Time To Deliver, But Where?
Getting ready to have a baby for the first time can be exciting and overwhelming. Choosing a delivery hospital is essential to check off the to-do list. Pregnant women should consider the following factors when deciding where the baby will be born.
Will you be my doctor?
In most cases, choosing an OB/GYN means choosing a delivery hospital. The doctor seen for prenatal care will have admitting privileges at a local hospital, and the patient will be expected to deliver there. However, there is often no guarantee the selected OB/GYN will be available when the baby decides to arrive. Some hospitals use a call schedule, meaning all the doctors at the practice take turns covering shifts at the hospital. If this is the case, the on-call doctor will deliver the baby. In other cases, the selected OB/GYN may be available to come to the hospital when the patient goes into labor. Knowing what to expect can decrease stress and anxiety when labor starts.
Close to home
When the baby is ready to arrive, things can progress quickly. The physical location is a vital factor to consider when selecting a delivery hospital. Choosing a facility close to home is an excellent way to ensure the baby will be delivered at the hospital, not on the way there. Be sure to look into parking options ahead of time as well. Another logistical question worth figuring out before those contractions start is insurance coverage. Giving birth can be expensive, so patients will want to be sure the hospital accepts the health insurance plan. Usually, a billing department at the hospital will be able to confirm in-network coverage.

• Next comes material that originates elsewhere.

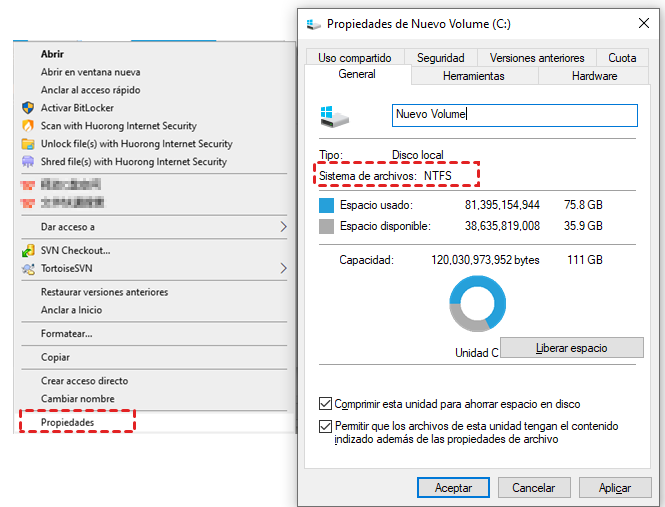This screenshot has height=507, width=665.
Task: Click the TortoiseSVN turtle icon
Action: click(x=28, y=268)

There are many reasons a pregnant patient might be considered high-risk. Having multiples, expecting a baby with a congenital disability, and being at risk for preterm labor are just a few examples. High-risk pregnancies often need specialized care and doctors trained to handle emergencies. Women with this label should ensure the hospital can handle the case ahead of time. If the baby will need higher level care after delivery, the patient will want to be sure the neonatal intensive care unit (NICU) is prepared to take on this challenge.
Planning for a C-section
No one plans to have a C-section, but sometimes this procedure is necessary. Approximately 31% of babies are delivered by Cesarean every year. In the event this happens, a patient should know what to expect. Who will perform the surgery, what type of anesthesia will be given, and how fast can the C-section be done? Women should also understand what to expect post-op. Most women who have a C-section will need to stay in the hospital for a few extra days, and stronger pain medication may be provided.
Ask the right questions
All delivery hospitals are equipped with the essential tools and knowledge to deliver a baby. However, personal preferences may ultimately play a role in deciding where to have the baby. Make sure the necessary questions are asked early on so a smooth process can commence once the baby is ready to debut.